-- PROBLEM --
How many lines in the records below contain the word "field"? Reply with the count alone.

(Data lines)

• • • • •

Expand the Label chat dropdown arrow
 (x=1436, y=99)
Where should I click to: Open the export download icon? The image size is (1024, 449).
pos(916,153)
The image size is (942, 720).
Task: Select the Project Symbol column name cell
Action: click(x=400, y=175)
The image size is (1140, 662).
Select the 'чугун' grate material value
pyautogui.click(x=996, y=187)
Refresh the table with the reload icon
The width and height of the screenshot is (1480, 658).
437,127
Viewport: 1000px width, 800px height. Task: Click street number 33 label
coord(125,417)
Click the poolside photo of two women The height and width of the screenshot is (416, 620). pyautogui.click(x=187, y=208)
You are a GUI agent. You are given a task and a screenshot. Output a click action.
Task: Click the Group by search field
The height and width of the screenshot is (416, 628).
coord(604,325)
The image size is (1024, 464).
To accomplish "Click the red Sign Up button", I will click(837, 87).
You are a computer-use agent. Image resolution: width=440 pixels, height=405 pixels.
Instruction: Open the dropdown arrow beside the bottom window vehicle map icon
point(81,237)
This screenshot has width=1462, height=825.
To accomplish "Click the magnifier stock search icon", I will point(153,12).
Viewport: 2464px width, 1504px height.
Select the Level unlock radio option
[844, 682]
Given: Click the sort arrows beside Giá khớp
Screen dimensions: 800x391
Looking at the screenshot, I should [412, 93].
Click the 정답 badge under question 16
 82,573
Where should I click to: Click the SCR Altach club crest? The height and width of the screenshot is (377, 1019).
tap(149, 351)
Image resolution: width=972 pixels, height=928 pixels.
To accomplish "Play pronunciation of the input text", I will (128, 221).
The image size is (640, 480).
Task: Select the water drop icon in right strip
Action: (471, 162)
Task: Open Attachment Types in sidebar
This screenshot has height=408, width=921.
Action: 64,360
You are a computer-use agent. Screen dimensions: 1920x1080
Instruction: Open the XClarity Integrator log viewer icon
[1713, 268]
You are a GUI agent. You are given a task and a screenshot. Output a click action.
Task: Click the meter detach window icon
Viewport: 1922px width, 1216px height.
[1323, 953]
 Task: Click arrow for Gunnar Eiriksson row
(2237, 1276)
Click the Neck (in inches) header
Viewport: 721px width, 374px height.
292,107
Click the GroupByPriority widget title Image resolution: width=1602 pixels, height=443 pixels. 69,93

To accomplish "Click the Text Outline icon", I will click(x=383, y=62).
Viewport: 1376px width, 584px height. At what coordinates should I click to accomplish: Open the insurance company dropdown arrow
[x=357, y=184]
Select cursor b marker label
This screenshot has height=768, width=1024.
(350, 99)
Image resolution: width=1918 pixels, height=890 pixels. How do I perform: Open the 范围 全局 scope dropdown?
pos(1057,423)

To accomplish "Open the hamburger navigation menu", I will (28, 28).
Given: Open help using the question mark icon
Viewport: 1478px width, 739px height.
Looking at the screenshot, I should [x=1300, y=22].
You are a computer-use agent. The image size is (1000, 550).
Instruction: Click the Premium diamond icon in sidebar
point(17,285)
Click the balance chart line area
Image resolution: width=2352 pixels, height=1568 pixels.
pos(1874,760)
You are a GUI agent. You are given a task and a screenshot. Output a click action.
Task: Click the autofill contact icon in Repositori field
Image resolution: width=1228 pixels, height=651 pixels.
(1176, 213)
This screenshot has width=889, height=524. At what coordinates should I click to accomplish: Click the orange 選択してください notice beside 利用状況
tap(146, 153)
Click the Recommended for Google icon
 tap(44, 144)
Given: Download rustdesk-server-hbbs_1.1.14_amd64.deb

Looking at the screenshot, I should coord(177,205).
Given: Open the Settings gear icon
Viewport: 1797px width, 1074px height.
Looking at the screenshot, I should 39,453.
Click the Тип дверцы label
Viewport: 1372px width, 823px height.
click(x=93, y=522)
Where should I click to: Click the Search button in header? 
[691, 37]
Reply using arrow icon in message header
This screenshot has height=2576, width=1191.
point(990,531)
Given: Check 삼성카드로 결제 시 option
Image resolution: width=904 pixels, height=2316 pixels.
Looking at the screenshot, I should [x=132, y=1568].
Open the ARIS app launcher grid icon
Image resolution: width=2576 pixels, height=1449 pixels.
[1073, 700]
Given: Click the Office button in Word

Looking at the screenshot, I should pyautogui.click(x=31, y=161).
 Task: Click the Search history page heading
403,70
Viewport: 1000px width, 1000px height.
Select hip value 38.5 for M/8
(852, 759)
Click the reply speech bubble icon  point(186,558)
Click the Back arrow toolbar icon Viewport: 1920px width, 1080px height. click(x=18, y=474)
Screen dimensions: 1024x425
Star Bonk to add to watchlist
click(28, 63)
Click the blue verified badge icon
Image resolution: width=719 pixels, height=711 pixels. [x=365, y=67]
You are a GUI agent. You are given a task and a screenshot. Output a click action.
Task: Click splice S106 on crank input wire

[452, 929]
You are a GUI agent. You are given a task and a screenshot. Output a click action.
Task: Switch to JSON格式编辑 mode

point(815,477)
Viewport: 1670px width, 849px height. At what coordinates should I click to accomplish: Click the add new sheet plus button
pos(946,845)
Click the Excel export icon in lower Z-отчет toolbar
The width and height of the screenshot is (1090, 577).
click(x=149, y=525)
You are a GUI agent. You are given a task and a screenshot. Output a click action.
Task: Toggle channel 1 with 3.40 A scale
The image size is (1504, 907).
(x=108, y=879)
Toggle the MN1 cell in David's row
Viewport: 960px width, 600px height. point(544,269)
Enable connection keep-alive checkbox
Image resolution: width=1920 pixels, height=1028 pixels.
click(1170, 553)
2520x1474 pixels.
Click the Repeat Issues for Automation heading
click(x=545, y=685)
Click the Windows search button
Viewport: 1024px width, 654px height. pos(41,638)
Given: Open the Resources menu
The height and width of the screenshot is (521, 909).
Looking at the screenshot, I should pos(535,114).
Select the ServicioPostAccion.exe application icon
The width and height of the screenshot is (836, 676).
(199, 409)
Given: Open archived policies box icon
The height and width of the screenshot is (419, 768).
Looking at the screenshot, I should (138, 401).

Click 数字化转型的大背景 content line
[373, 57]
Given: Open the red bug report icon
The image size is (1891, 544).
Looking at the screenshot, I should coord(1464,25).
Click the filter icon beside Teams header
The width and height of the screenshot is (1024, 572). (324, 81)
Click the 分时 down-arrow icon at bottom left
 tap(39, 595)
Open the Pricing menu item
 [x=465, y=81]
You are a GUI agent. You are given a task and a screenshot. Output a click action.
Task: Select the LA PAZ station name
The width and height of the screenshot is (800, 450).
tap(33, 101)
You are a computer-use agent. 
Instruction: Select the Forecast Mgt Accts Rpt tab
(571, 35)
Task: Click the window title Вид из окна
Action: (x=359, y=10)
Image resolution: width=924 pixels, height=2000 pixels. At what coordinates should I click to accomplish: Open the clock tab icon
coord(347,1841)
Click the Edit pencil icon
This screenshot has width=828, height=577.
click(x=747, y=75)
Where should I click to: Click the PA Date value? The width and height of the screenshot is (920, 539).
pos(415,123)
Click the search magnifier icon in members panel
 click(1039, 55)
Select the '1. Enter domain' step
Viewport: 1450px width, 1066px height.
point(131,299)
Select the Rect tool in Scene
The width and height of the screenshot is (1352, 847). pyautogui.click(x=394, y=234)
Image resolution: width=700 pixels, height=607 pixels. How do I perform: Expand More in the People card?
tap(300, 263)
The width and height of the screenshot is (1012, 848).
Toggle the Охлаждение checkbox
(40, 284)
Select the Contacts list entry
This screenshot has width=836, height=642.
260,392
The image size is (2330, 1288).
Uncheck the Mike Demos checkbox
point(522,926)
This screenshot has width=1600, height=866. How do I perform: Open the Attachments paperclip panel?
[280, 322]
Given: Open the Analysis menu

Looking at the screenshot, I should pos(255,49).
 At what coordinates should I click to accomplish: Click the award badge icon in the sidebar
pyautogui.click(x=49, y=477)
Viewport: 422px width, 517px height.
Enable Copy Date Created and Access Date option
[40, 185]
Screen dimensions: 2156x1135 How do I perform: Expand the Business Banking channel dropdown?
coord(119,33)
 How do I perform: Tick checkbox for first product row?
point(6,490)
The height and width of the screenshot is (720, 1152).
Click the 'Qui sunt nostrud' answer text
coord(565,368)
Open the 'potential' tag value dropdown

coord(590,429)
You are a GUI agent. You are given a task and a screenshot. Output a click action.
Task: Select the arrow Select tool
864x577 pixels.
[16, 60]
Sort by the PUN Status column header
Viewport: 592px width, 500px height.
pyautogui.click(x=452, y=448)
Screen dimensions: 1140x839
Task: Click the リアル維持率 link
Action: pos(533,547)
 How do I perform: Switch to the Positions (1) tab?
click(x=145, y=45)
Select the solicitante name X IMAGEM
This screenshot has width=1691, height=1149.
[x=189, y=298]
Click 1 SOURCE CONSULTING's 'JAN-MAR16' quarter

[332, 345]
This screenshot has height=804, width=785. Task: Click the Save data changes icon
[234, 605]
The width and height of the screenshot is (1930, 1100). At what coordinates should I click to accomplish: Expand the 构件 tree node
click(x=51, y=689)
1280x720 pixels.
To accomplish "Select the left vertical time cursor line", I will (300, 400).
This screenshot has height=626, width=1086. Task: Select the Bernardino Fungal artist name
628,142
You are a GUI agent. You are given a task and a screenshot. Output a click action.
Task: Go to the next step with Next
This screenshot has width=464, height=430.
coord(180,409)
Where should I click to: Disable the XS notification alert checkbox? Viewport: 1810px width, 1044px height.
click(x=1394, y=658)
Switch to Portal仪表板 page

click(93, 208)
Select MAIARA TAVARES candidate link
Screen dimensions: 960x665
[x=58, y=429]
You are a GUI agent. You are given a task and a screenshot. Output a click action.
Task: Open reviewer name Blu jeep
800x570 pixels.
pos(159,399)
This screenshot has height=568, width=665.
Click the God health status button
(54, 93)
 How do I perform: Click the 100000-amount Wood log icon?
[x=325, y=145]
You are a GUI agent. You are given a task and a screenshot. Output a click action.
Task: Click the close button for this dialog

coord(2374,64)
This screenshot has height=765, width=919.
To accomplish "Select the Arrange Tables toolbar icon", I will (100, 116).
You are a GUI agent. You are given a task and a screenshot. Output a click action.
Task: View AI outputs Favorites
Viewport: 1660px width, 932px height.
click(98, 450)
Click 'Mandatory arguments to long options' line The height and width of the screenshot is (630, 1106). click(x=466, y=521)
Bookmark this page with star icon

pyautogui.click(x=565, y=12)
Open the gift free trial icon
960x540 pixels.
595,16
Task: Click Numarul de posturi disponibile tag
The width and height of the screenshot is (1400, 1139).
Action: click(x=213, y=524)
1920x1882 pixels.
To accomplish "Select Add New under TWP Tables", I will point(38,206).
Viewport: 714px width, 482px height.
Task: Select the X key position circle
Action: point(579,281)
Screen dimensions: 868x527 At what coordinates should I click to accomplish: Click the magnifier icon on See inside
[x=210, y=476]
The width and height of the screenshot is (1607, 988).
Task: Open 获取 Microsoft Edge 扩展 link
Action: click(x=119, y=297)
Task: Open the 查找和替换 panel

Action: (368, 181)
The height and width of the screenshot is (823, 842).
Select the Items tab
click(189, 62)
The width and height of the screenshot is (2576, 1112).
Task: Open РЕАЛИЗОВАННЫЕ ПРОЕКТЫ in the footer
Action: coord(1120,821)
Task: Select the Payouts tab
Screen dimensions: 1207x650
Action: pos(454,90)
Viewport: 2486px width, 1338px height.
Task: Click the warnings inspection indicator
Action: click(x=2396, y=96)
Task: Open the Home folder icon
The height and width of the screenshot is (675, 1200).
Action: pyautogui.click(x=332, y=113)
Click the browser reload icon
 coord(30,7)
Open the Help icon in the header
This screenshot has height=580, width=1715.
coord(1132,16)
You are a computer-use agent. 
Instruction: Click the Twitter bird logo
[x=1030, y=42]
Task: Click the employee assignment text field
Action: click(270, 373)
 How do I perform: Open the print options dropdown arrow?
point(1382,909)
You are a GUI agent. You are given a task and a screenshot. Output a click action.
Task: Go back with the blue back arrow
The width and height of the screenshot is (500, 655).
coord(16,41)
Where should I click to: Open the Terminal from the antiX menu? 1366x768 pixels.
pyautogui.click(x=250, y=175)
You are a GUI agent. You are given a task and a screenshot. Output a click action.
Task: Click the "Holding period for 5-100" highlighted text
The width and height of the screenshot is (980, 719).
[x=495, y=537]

• • • • •

-- FULL ANSWER --
3